Hi, I need some help! We have Samba 2.2.5 running on AIX 4.3.3. The server is a very heavy duty server, and has 3 main shares, which are very large. The problem is that after a few days of running, the server suddenly stops killing off newly spawned smbd processes. They do not die, even when the original smbd process is killed. They will respond to a kill -9, but killing off the main PID does not kill the runaway children. (Instead, their PPID goes to 1 ) Killing off all the smbd processes with kill -9, and restarting the daemon fixes the problem. This really isn't acceptable. The only thing I can see in the log is that there is rogue machine doing connects with a bad userid/password pair. This is occuring in the log every second or so.

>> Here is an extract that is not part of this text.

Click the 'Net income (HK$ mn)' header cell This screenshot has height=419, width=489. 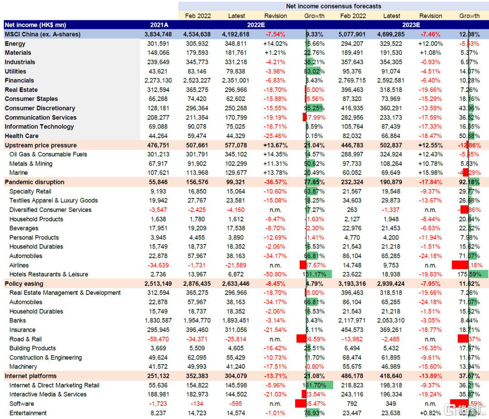[34, 25]
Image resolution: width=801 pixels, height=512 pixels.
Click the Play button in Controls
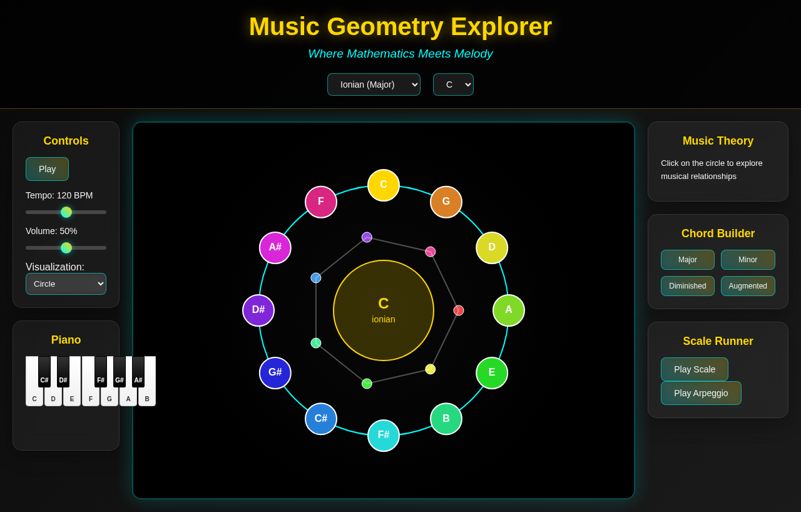(x=47, y=168)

The problem here is that we are running at a high debug level, and the log is overwritten within minutes due to this problem. At the moment I am running a test to see if I can reliably reproduce the problem by replicating the rogue login attempts on a test box. There's another test in the pipeline to save a log file large enough to record when it starts so we have more of an idea whats going on, as the logs written after the processes start running away aren't much help. Thoughts : It could be that samba isn't closing the socket properly. This fits, if the process is waiting for the socket to close, but it stays open (deadlocked condition?). Why this might be, I can only guess. I've proved that it works again on the same machine after killing off the runaways, so it does not appear to be an environment issue. It might be a problem with AIX and Samba under certain conditions. A Memory leak maybe? In any case, I would be grateful for some ideas/help. Thanks, Robert
On Tue, 15 Oct 2002 16:28:42 +0100 Robert Euston <robert@euston.fslife.co.uk> wrote:> Hi, > > I need some help! > > We have Samba 2.2.5 running on AIX 4.3.3. The server is a very heavy > duty server, and has 3 main shares, which are very large. > > The problem is that after a few days of running, the server suddenly > stops killing off newly spawned smbd processes. They do not die, even > when the original smbd process is killed. They will respond to a kill > -9, but killing off the main PID does not kill the runaway children. > (Instead, their PPID goes to 1 ) > > Killing off all the smbd processes with kill -9, and restarting the > daemon fixes the problem. > > This really isn't acceptable. The only thing I can see in the log is > that there is rogue machine doing connects with a bad userid/password > pair. This is occuring in the log every second or so. The problem here > is that we are running at a high debug level, and the log is overwritten > within minutes due to this problem. > > At the moment I am running a test to see if I can reliably reproduce the > problem by replicating the rogue login attempts on a test box. There's > another test in the pipeline to save a log file large enough to record > when it starts so we have more of an idea whats going on, as the logs > written after the processes start running away aren't much help. > > Thoughts : > > It could be that samba isn't closing the socket properly. This fits, if > the process is waiting for the socket to close, but it stays open > (deadlocked condition?). Why this might be, I can only guess. I've > proved that it works again on the same machine after killing off the > runaways, so it does not appear to be an environment issue. > > It might be a problem with AIX and Samba under certain conditions. > > A Memory leak maybe?I'm curious to see if this is in any way related to a problem we have. Are the ruaway processes using cpu or are they completely idle? We have a problem with smbd getting into a loop and consuming cpu. We do also see processes which do not get closed down, but it is just odd processes and I think they will kill with just a -TERM. Phil. --------------------------------------- Phil Chambers (postmaster@exeter.ac.uk) University of Exeter
Hi - Thanks for the reply - Unfortunately we are running a 24 hour service, so a stop and start is not a good option for us. I'm looking at downgrading to an earlier version to see if that alleviates the problem. I think that this is looking like a bug in the samba code. Robert Joshua Weage wrote:> I've had a similar problem under HP-UX, and I've seen another report of > it on Linux. I kill and restart samba every night using cron. That > takes care of most problems. Even so, I've had this happen twice, but > I'm not sure what is causing it. > >>We have Samba 2.2.5 running on AIX 4.3.3. The server is a very heavy >>duty server, and has 3 main shares, which are very large. >> >>The problem is that after a few days of running, the server suddenly >>stops killing off newly spawned smbd processes. They do not die, even >> >>when the original smbd process is killed. They will respond to a kill >> >>-9, but killing off the main PID does not kill the runaway children. >>(Instead, their PPID goes to 1 ) >> >>Killing off all the smbd processes with kill -9, and restarting the >>daemon fixes the problem.